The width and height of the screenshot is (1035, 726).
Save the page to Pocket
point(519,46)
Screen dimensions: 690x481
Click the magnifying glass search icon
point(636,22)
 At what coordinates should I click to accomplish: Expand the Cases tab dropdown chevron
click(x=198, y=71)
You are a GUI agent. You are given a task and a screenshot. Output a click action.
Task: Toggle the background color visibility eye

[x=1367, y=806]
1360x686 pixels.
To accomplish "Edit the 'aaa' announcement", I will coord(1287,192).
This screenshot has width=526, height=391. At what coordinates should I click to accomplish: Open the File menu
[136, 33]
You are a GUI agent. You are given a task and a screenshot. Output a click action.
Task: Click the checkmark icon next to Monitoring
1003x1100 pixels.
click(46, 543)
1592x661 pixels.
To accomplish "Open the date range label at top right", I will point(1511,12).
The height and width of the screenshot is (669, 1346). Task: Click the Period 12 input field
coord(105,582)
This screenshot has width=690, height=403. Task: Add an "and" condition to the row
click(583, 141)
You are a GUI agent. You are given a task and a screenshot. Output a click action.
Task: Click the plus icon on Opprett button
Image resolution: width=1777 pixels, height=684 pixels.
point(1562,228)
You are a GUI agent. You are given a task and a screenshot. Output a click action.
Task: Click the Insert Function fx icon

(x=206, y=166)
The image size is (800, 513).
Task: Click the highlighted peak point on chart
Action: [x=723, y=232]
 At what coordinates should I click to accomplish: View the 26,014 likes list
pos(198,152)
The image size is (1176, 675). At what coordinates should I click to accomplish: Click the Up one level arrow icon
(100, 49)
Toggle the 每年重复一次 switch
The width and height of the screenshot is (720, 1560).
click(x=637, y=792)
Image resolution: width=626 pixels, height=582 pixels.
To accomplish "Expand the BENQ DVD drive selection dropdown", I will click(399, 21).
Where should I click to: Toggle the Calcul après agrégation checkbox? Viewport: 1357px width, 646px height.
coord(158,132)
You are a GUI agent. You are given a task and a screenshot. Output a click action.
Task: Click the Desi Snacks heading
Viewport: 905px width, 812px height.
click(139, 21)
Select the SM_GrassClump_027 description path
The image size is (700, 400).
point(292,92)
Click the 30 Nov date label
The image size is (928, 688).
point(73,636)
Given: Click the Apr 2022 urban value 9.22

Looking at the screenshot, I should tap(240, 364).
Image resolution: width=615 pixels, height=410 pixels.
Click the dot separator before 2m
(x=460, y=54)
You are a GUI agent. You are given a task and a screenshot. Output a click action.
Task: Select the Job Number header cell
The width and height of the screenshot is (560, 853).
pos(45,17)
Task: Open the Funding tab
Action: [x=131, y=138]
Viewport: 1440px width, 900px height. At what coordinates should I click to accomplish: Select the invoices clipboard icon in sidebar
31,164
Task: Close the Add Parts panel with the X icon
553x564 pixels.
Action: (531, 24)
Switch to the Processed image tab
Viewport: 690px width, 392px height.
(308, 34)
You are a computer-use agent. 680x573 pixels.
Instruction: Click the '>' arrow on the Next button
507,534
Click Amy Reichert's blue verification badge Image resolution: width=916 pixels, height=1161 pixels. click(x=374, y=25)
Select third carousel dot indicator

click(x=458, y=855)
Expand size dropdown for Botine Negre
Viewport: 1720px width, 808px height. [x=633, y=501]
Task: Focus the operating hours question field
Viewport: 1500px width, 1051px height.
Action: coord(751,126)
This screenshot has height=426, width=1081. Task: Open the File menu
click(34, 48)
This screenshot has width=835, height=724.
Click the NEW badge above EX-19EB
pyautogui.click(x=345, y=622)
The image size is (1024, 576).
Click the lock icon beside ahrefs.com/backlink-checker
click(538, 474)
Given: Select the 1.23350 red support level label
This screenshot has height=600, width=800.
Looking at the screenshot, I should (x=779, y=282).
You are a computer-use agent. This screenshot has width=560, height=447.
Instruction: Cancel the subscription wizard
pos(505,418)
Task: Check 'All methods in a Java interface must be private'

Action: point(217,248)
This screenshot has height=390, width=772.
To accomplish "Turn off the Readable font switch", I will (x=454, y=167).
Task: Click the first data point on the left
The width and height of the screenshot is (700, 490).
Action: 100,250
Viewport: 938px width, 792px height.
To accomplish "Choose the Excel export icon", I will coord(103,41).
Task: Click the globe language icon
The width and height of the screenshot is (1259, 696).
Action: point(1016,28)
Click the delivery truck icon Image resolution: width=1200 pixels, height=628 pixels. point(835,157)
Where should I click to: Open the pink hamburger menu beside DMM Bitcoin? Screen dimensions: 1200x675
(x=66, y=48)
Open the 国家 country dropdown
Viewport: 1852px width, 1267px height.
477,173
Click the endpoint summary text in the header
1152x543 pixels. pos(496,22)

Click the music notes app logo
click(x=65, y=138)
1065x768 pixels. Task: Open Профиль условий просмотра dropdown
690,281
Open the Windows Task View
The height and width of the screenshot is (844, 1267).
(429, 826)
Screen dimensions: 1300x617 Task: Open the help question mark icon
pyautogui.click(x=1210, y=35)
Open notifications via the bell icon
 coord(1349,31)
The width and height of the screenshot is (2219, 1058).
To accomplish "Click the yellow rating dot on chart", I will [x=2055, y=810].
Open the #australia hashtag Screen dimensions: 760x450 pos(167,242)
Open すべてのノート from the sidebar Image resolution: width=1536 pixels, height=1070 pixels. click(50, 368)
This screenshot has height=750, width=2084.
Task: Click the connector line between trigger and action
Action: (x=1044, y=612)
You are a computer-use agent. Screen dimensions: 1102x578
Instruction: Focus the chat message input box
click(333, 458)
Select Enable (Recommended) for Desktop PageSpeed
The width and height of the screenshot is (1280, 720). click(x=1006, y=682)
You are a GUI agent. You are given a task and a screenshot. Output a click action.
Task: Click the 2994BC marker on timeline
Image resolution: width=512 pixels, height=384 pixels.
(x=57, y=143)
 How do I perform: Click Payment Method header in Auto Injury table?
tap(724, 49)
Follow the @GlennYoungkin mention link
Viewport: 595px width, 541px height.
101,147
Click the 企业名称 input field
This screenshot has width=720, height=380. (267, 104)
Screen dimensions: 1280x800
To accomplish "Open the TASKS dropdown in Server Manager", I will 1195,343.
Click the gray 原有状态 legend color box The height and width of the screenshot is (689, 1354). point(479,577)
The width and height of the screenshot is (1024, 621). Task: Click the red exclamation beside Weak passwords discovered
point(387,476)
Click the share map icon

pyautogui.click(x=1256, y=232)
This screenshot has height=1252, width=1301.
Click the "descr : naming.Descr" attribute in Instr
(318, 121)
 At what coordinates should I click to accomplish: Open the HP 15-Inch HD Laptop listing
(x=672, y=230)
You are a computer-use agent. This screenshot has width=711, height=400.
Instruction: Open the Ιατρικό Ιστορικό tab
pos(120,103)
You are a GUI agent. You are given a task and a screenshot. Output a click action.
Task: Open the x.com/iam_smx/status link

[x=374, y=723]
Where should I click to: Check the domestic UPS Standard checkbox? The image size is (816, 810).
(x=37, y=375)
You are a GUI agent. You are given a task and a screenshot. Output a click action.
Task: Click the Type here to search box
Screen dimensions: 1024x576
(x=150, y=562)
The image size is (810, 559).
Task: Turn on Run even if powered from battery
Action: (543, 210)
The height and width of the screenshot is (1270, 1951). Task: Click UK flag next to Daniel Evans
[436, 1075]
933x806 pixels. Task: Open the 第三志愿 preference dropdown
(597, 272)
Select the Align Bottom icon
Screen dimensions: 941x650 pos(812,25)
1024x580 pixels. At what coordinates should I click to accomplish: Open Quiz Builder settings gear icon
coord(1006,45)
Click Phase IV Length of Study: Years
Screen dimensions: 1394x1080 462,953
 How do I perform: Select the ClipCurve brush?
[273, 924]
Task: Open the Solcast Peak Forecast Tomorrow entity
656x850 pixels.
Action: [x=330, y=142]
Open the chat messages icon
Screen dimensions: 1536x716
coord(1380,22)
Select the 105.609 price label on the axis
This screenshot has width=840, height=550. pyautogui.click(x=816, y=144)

WORK ORDER:
Since only the number is needed, state how many lines of the listing contain the word "will".

WRITTEN ANSWER:
7